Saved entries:
================
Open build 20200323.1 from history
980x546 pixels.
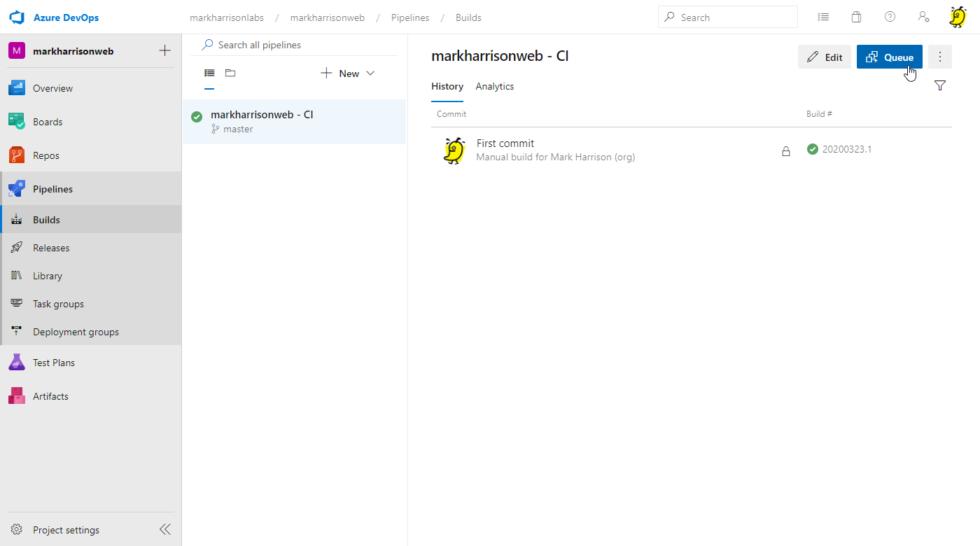(846, 149)
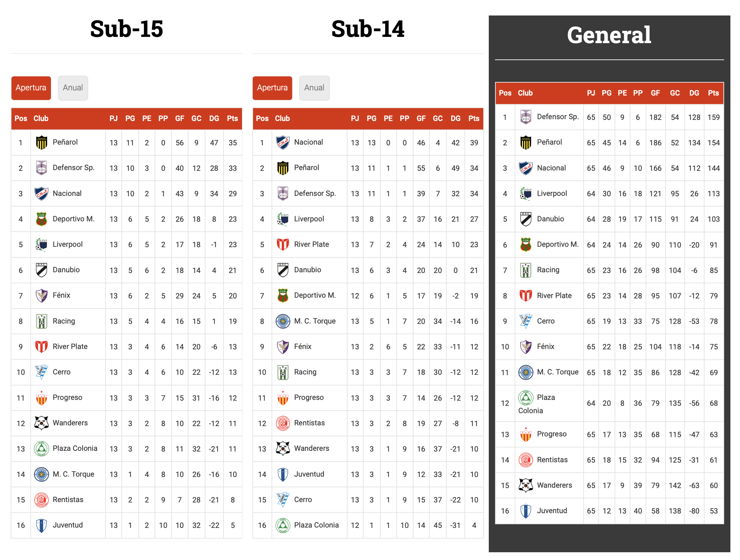
Task: Open the Anual tab under Sub-14
Action: click(314, 88)
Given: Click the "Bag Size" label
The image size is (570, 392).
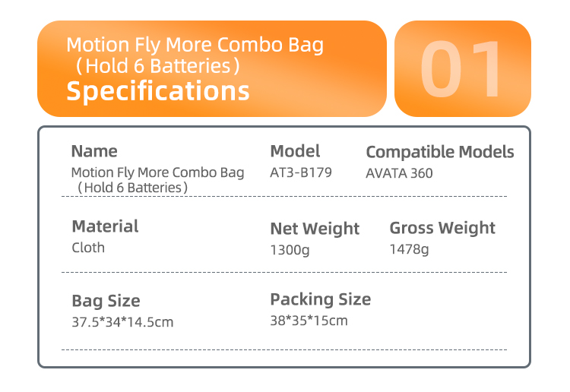Looking at the screenshot, I should click(x=106, y=301).
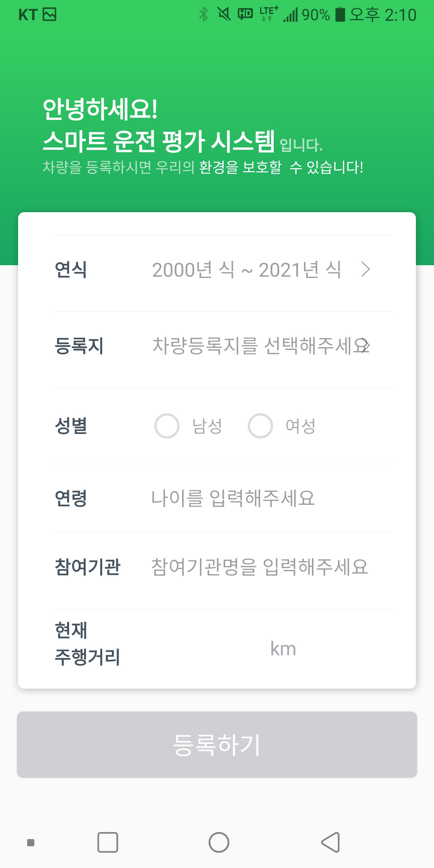Expand the 연식 row chevron arrow
Image resolution: width=434 pixels, height=868 pixels.
point(365,270)
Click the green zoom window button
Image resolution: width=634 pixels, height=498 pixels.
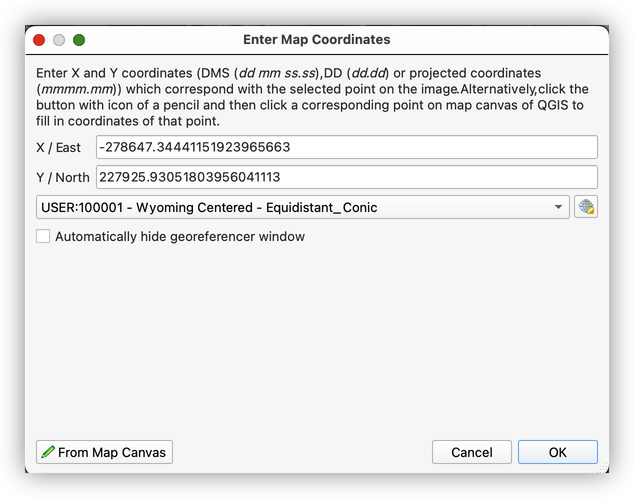[x=79, y=40]
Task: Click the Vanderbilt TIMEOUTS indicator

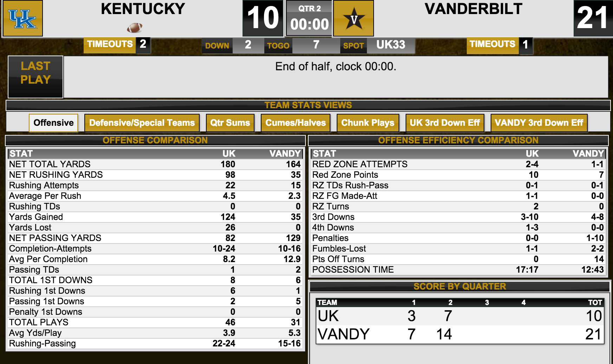Action: (499, 44)
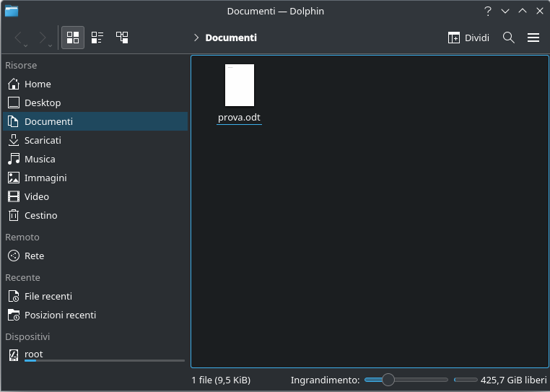The width and height of the screenshot is (550, 392).
Task: Switch to Details tree view mode
Action: point(122,38)
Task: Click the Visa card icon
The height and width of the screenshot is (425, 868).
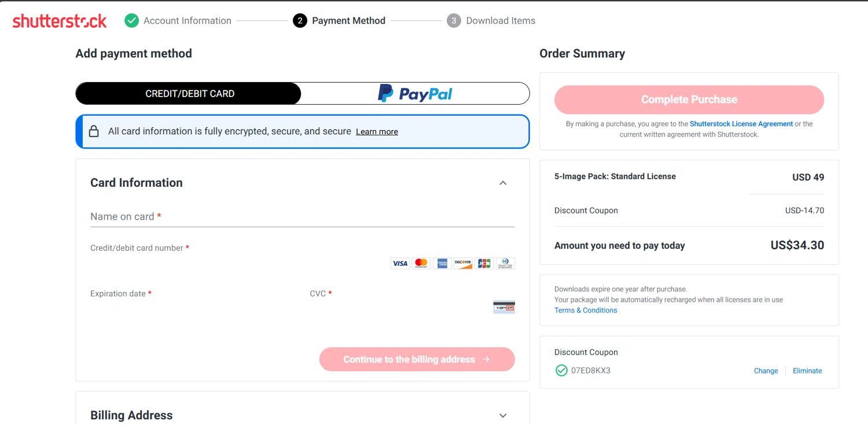Action: [400, 264]
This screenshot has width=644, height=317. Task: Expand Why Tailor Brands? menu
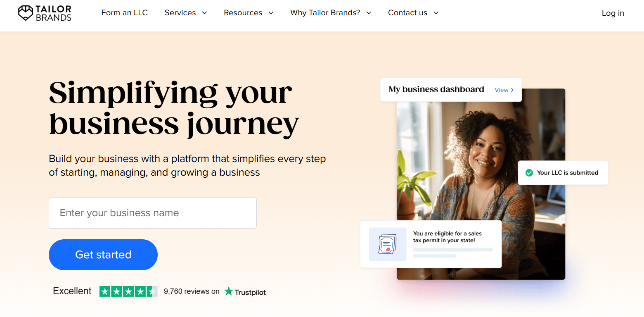[331, 13]
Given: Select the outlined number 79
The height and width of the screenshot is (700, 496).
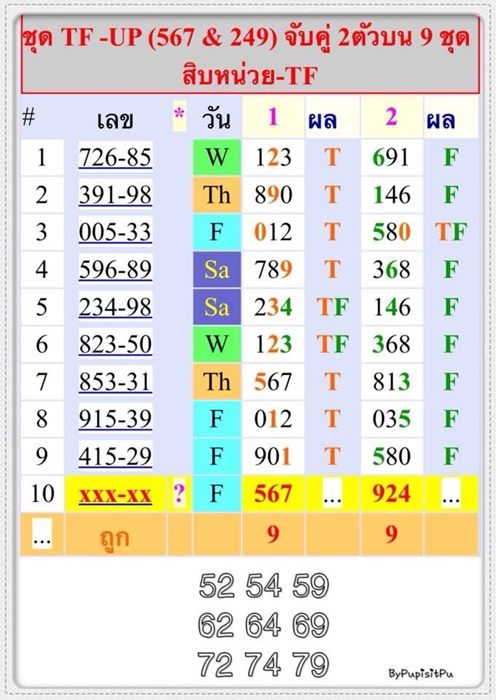Looking at the screenshot, I should coord(311,665).
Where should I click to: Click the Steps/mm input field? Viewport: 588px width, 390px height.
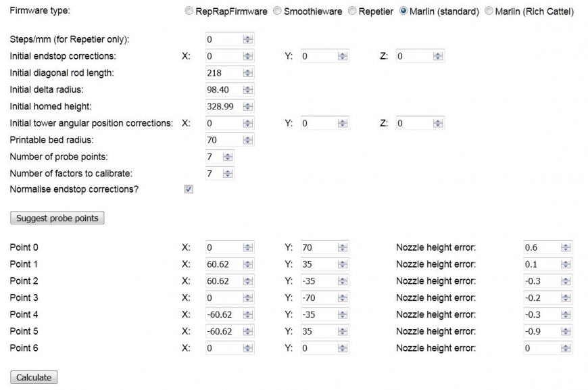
================
Take the line containing "The height and width of the screenshot is (425, 868)." and all lines after it to the end of the data above, and reproduce them exactly, leaving out pictures. Nothing else belongs in the copy.

▸ Solution
The height and width of the screenshot is (425, 868).
Action: [400, 264]
This screenshot has width=644, height=317. Task: Expand Why Tailor Brands? menu
[331, 13]
Given: Select the outlined number 79
The height and width of the screenshot is (700, 496).
Looking at the screenshot, I should coord(311,665).
Where should I click to: Click the Steps/mm input field? Viewport: 588px width, 390px height.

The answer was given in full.